TL;DR
Tenet is the last Christopher Nolan movie. In this post, I will try to figure out the Tenet timeline using an example mapping technique. Be noted that post has Tenet spoilers. The best option is to read it after you watch the movie.
Testers And Time
For me, testing applications with time variables were always challenging. Let’s see what Nolan has to offer in the form of entertainment.
Christopher Nolan
Nolan is not an ordinary movie director. From Memento, through the Batman trilogy to Interstellar and the historic event Dunkirk you can easily conclude that his movies are excellent. Memento is essential for figuring the Tenet timeline. In Memento, main protagonist, Guy Pearce has temporary memory loss, and the movie timeline runs backward.
Tenet
A principle or belief, especially one of the main principles of a religion or philosophy. For example, Tenets of software automation.
Nenad Polimac, a Croatian film critic, advised watching Tenet several times. Armed with the brilliant mind of my friend Boris, we decided to watch it twice, in three days. We needed some time to rest our minds. We discussed it extensively over a beer before and after the second screening.
Timeline
Figuring out the Tenet timeline is hard. I will try to explain this fact using example mapping.

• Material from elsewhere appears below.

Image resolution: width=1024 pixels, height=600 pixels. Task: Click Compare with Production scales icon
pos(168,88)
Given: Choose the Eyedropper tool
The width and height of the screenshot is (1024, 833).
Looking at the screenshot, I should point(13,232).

Example mapping is a technique for breaking problems where the problem is divided into four categories:
- User
StoryPlot - Rules
- Examples
- Questions
The team gathers in defined timeslots (for example, 30 minutes) and discusses the problem by creating the above artifacts.

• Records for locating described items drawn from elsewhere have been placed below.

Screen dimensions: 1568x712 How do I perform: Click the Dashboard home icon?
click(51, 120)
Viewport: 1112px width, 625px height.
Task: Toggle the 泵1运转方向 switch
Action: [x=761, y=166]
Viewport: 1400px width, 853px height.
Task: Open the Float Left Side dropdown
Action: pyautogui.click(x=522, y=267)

Rule: A story is a series of events recorded in their chronological order [source].
Rule: A plot is a series of events deliberately arranged to reveal their dramatic, thematic, and emotional significance [source].
Rule: The protagonist is at the center of the story, makes the key decisions, and experiences the consequences of those decisions [source].
As we need to decrypt a movie plot, we will switch User Story => User Plot.
Rule: the protagonist is an unnamed CIA special agent, played by John David Washington.
User Plot: At the beginning of the movie, the protagonist is almost killed by a bullet that “goes out of the wall into the gun.”
Rule: A CIA scientist introduces to the protagonist a bullet with “inversed entropy.” The referenced point is our world entropy. Entropy is a thermodynamic quantity representing the unavailability of a system’s thermal energy for conversion into mechanical work, often interpreted as the degree of disorder or randomness in the system.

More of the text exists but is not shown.